Schools show region heritage
Mr Lawley of Bilston not only awoke his own grey cells but also mine with his memories of Etheridge Secondary Modern School in the 1950s and 1960s.
Mr Lawley of Hughes Place, Bilston, not only awoke his own grey cells but also mine with his memories of Etheridge Secondary Modern School in the 1950s and 1960s.
Ah, these were the bad old days when the few went to the grammar school and the rest, dubbed failures, went to the secondary modern.
Yet here were some of the brightest pupils, even though the head, George Daley, was old-fashioned enough to stream his school.
There were three streams - sometimes four: A, B, C and D - in allegedly descending order of intelligence and worth.
I was particularly interested in the Cs and Ds, reckoning that every pupil was more intelligent than me in some respect, if it was only being able to count backwards from 301 at the dart board, which I could never do.

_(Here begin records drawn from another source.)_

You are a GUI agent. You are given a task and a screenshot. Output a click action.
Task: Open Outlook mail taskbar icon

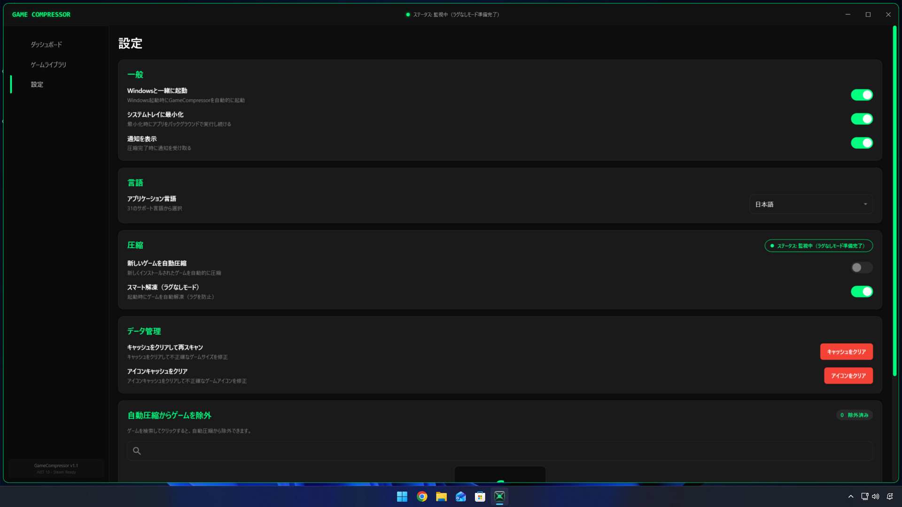[460, 497]
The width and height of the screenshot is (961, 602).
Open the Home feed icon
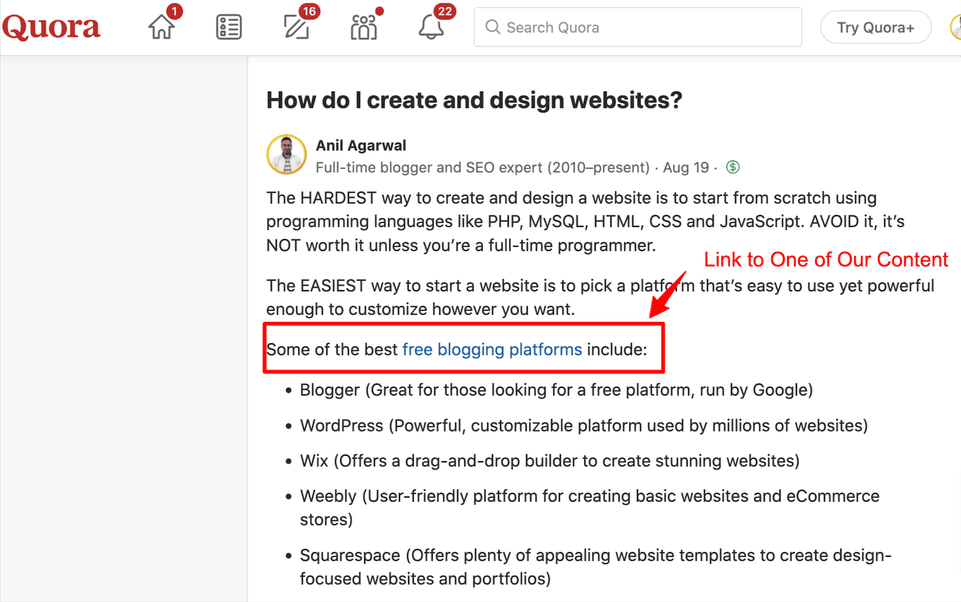161,27
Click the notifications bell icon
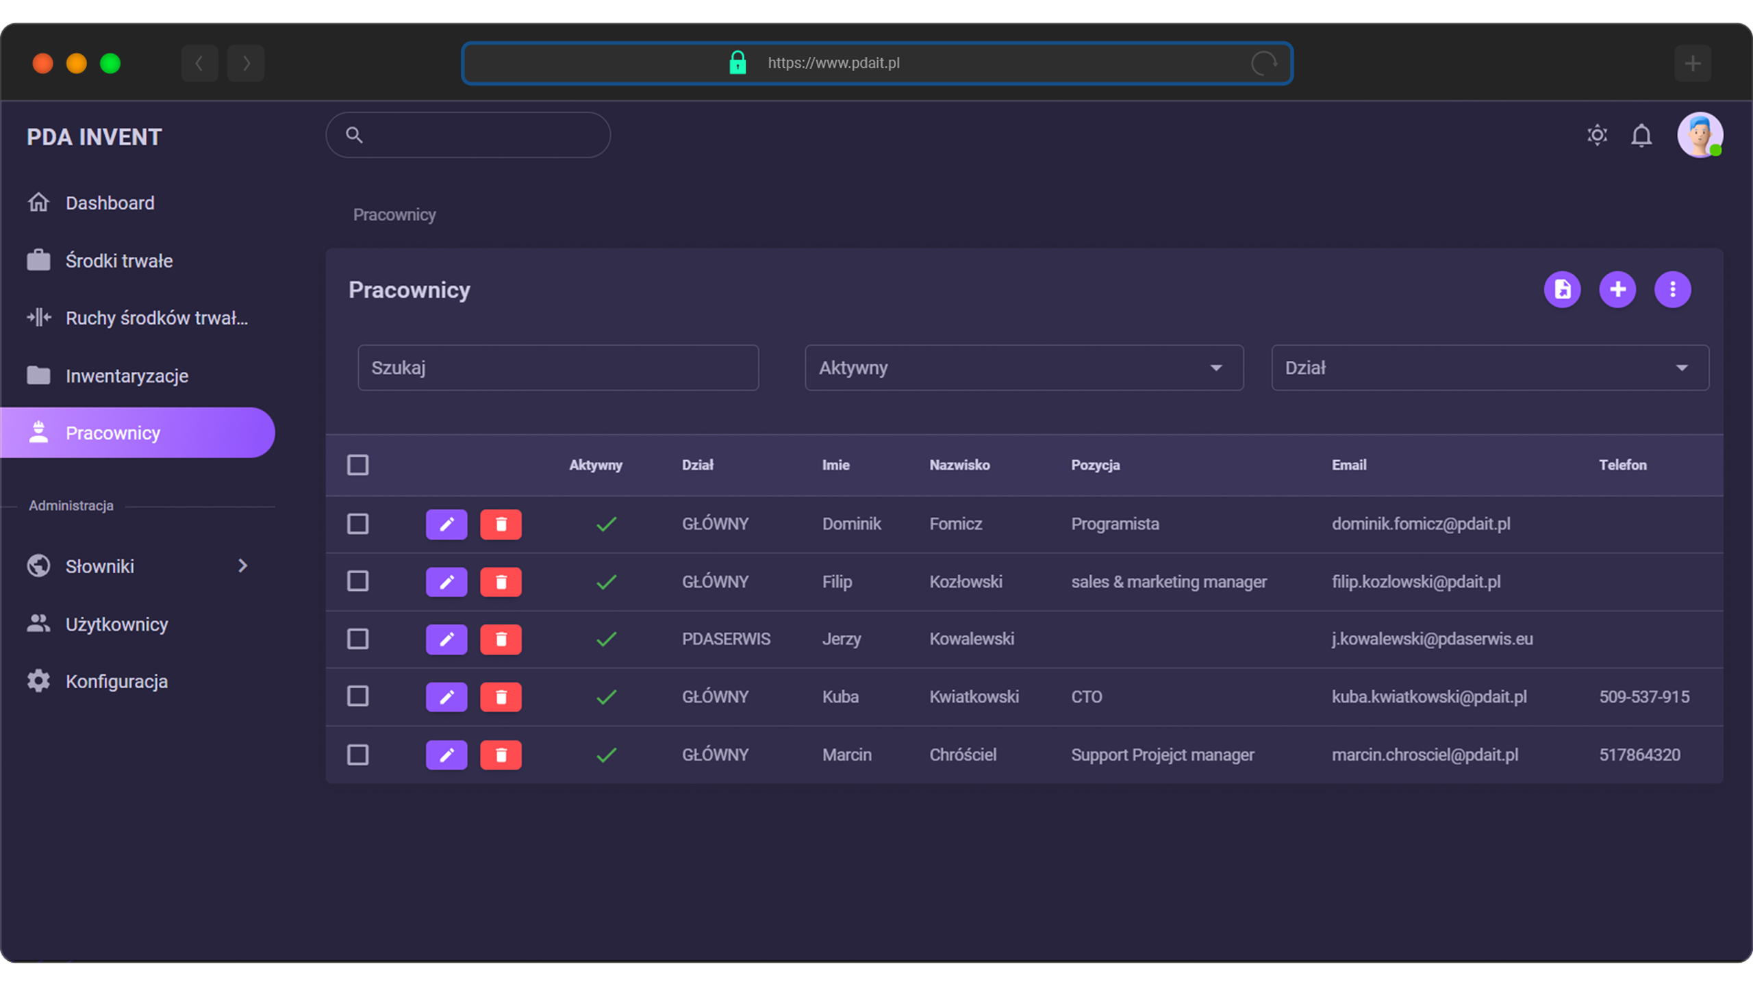 pos(1641,136)
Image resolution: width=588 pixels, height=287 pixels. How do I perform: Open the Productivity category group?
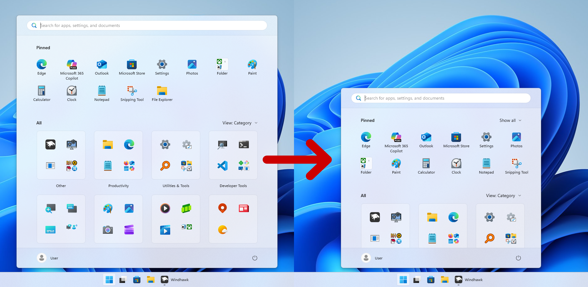pyautogui.click(x=118, y=155)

I taught history, and there came the realisation that our Etheridge pupils sat on top of the legendary 10-yard seam of coal which drove forward the Industrial Revolution, making the Black Country a horrendous place where day was turned into night by the smoke of furnaces, and night into day by their glare, and that it was generations of craftsmen who had started out like the boys I was teaching who had created the wealth of the likes of the Earl of Dudley.

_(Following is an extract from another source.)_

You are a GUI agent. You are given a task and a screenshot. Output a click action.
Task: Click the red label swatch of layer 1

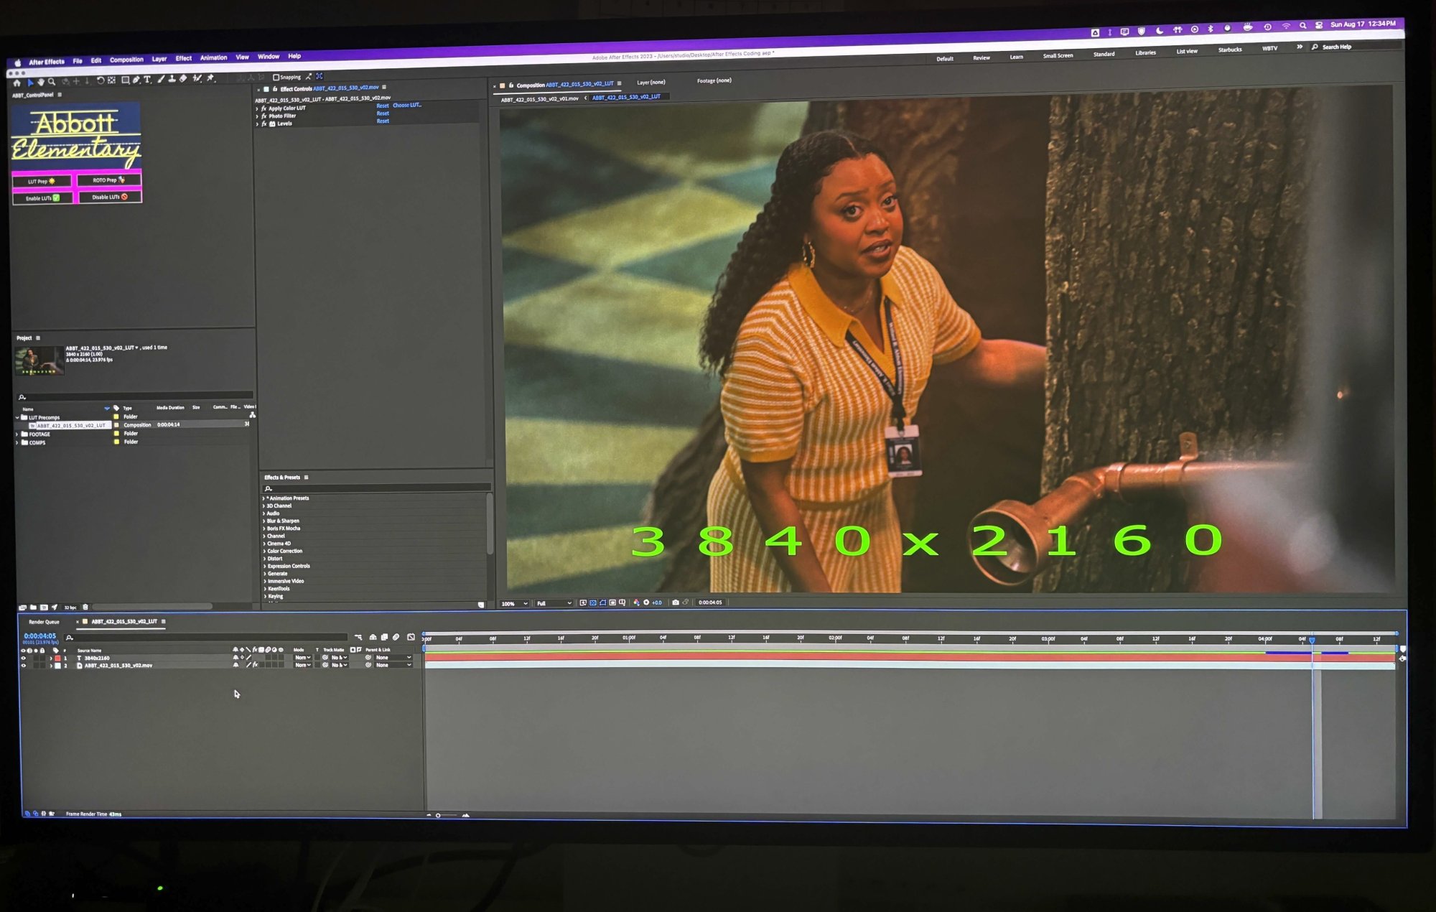[x=57, y=658]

It was also clear that the improved conditions from about 1750 came not from benevolent capitalists and landlords but from the working people and the institutions they created such as trade unions and political parties.
This heritage must never be lost, and I was pleased to see that Mr Lawley (whose name I do not remember but whose face I might recognise) has the right idea when he says "a country that forgets its past has no future".

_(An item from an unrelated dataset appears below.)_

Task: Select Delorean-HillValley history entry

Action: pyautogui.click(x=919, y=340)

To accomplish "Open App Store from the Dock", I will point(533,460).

It is time for a reunion. There was a reunion once, but it was so little advertised that not many attended. There is a groundswell of support for another, I am told.
The first was organised by Etheridge Girls, so perhaps they will organise, another.
Every ex-pupil will have their own memories. I should like especially to meet the boys who conducted with me the archaeological dig in the 1950s to determine the line of the Roman road at Barnhurst Farm.
It is letters of appreciation such as Mr Lawley's that makes teaching the rewarding profession it is.
George Barnsby, Henwood Road, Wolverhampton.